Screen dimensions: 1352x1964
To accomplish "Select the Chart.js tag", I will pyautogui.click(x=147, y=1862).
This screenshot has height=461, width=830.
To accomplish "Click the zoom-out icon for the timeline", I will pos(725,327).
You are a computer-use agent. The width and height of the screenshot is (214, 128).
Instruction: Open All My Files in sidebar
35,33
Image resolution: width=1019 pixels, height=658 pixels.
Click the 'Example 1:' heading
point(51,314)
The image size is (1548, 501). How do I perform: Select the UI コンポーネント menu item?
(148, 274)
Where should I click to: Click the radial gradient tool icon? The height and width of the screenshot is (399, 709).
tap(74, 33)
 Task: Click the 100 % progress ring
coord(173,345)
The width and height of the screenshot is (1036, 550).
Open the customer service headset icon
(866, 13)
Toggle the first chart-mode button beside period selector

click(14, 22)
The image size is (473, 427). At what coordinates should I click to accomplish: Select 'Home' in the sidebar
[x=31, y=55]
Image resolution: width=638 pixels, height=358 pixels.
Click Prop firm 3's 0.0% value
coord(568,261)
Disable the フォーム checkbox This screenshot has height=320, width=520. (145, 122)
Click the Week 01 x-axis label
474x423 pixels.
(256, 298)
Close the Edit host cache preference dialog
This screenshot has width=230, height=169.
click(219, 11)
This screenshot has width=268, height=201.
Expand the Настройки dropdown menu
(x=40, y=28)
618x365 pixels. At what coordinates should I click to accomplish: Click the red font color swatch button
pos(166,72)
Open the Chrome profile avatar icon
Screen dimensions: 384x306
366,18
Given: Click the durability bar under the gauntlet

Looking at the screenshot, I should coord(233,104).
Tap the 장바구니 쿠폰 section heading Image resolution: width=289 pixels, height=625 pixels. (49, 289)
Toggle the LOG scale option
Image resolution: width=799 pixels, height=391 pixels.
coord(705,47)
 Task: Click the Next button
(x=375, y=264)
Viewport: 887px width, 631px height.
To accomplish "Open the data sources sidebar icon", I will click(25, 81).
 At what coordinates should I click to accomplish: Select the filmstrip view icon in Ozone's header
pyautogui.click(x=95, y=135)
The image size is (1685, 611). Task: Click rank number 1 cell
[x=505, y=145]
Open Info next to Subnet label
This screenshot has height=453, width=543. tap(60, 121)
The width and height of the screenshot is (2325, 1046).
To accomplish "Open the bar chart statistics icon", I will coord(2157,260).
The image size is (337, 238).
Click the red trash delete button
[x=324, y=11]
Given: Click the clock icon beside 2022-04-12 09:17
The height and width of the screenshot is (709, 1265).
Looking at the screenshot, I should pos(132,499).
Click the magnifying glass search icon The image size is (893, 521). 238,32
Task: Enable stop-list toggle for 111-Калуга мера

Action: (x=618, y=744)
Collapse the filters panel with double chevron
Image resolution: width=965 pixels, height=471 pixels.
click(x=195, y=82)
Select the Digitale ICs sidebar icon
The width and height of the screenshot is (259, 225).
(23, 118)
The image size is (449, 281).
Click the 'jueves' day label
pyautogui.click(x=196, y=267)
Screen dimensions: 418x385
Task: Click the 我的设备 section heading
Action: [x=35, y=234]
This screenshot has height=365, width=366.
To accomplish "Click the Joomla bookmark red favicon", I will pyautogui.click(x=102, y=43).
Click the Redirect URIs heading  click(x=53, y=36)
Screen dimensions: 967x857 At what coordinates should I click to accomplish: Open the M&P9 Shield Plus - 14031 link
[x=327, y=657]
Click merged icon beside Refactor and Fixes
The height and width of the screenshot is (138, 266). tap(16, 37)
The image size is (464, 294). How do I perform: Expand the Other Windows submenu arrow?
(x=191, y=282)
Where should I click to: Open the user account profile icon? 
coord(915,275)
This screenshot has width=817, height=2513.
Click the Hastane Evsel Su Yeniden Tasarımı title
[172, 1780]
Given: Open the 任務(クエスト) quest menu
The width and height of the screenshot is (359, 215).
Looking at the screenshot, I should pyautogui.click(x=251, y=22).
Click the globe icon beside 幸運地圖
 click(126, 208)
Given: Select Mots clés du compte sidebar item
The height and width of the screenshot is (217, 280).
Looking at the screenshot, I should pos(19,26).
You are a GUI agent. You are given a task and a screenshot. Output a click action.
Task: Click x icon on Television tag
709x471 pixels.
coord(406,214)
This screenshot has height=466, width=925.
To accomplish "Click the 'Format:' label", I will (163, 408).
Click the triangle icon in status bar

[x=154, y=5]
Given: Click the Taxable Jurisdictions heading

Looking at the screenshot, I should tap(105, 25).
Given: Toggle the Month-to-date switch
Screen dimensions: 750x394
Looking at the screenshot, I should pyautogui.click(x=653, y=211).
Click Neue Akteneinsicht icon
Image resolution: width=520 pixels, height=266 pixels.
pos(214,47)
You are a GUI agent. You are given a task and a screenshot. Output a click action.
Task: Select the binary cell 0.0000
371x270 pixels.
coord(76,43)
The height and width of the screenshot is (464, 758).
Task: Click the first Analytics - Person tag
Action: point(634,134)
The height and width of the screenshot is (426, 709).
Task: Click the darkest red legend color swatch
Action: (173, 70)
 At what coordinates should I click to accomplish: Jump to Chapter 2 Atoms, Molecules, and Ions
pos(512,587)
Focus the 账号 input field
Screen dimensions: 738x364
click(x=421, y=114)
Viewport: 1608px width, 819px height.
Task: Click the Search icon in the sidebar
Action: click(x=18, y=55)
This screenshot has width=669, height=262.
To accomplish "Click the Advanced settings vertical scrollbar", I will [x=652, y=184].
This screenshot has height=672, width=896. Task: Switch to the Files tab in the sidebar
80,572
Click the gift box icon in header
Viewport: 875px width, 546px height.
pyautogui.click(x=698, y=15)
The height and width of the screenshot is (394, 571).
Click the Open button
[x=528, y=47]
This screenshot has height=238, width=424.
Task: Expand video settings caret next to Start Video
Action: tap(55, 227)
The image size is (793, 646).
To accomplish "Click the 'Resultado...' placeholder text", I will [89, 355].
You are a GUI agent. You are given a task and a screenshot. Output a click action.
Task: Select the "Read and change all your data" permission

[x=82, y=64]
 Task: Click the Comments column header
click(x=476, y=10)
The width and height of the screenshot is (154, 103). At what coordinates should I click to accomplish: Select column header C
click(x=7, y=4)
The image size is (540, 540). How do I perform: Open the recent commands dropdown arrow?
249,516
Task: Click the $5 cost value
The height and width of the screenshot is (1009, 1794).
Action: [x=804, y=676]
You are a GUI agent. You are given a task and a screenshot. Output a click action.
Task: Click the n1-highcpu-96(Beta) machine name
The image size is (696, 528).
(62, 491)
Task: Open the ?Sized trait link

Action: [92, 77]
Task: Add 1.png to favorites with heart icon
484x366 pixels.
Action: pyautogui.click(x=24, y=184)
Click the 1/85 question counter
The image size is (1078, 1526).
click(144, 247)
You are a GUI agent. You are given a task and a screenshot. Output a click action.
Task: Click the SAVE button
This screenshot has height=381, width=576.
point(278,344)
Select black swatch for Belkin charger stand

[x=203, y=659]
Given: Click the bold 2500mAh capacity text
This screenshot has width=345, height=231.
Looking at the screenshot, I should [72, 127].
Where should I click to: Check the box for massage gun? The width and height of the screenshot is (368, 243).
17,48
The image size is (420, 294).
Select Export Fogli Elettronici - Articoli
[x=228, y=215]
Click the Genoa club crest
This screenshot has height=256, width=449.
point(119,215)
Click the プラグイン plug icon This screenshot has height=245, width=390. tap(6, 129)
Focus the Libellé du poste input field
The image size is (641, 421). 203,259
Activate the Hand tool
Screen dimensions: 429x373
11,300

Task requirements:
Search the data for the string "text" and copy each line where it appears.

Expected answer:
To accomplish "Click the 'Resultado...' placeholder text", I will [89, 355].
Given: Click the bold 2500mAh capacity text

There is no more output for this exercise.